It’s a brand-new year — and a great time to reinvent your pantry. By: Lisa Kaplan Gordon on Houselogic.com
Our first pantry transformation comes from Christy Black, a military wife who moves every couple of years. It’s a mixed blessing that forces her to constantly edit her possessions and question each purchase with: Is this something I love, need, and want to unpack?
Frequent moves also guided the way the 11 Magnolia Lane blogger added kitchen storage by making over the pantry in the 1915 colonial revival her family recently called home. The pantry project had to be:
- Reversible, for the next resident
- Functional to accommodate her prized bread machine
- Whimsical to provide little touches that makes each new rental feel like home
This is what Black’s “before” pantry looked like:
It was a two-door, built-in cabinet with adjustable shelves. The tallest items only halfway filled the tallest shelves (waste of space). Mounds of boxes and bags tumbled out when Black opened the doors.
“The pantry was the only storage I had for big boxes and small appliances, and nothing was deep enough or tall enough for them,” Black says. “And I hate things on the counters. I hate clutter.”
Black started her pantry project by empting its contents onto floors and countertops.

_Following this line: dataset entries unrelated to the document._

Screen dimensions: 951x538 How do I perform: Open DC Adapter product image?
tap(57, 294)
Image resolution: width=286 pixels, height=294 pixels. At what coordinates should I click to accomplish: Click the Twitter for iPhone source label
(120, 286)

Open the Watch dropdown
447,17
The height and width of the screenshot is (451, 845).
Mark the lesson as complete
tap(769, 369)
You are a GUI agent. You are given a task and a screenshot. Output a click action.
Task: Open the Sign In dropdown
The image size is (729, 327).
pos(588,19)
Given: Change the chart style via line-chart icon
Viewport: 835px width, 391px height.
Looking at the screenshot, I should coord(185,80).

Next, Black moved and removed shelves to customize the space to hold that bread machine and her favorite kitchen helper — a snacks rack her kids love and her friends covet. She snagged the rack on eBay, but you can buy one for about $37 online.
To corral half-filled pasta boxes and sloppy bags of beans, Black bought inexpensive glass canisters. She admits decanting everything into jars takes time, but jars look good, save space, and let her easily see what needs reordering. Of course, her glass canisters couldn’t hold a 25-pound of rice. So she stored bulk goods in the cellar, keeping the pantry for everyday items.

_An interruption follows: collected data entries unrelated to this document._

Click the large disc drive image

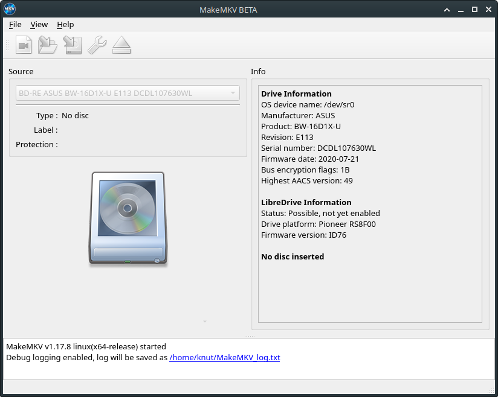pos(128,218)
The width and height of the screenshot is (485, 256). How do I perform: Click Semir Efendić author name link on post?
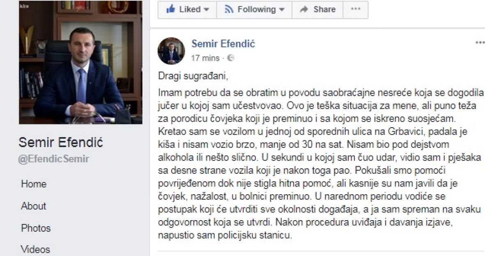(223, 44)
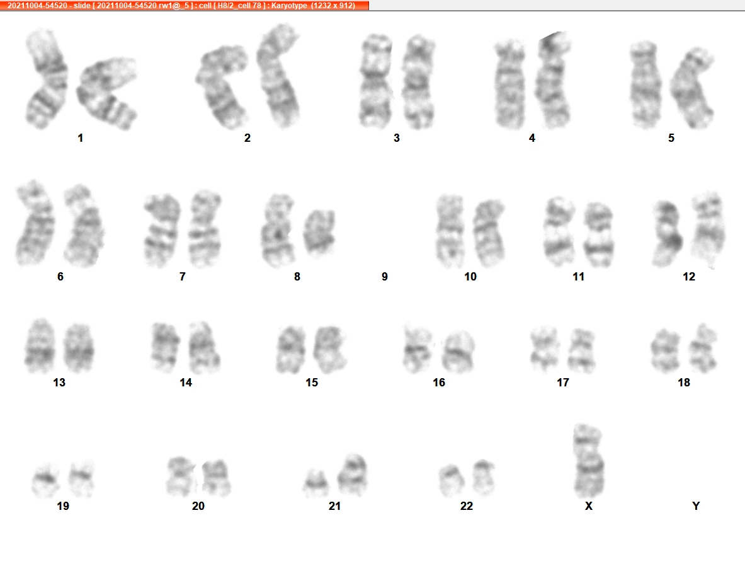Click the empty chromosome 9 label
Screen dimensions: 745x566
point(384,276)
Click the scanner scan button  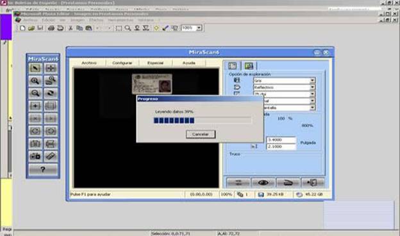click(x=288, y=183)
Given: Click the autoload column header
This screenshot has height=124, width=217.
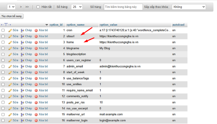Looking at the screenshot, I should (x=179, y=24).
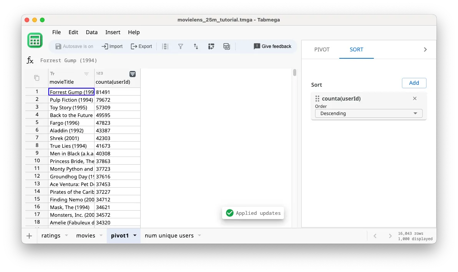Open the filter tool in the toolbar
The height and width of the screenshot is (272, 458).
pyautogui.click(x=181, y=46)
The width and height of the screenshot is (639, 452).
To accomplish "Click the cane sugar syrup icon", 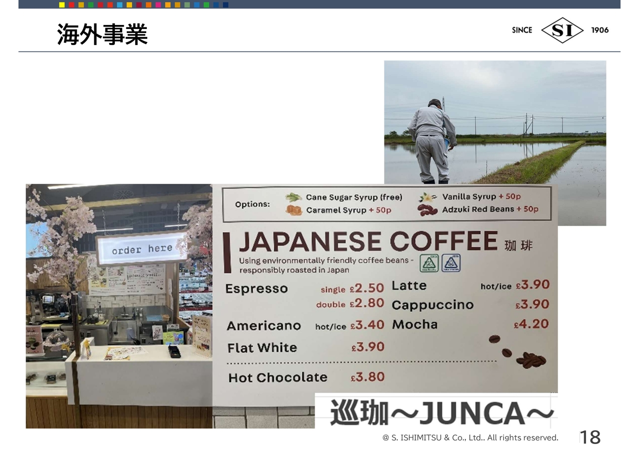I will (x=294, y=197).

She glue-gunned a ½-inch wide, polka dot ribbon to the face of each shelf. If the next residents don’t like polka dots, she reasoned, they can easily remove the glue with a short blast from a hot hairdryer.
Black looked at the inside of the raised panel pantry doors and saw space that could answer her family’s perpetual question: What’s for dinner? She bought chalkboard contact paper ($7 for 18-in. by 6-ft. roll), and cut a panel for each door. On the left she wrote weekly menus; on the right she had a surface for her kids to doodle.
Chalkboard paint, which is easy to clean, would have worked better than paper, Black says. But paint isn’t reversible, which was a requirement for the pantry makeover.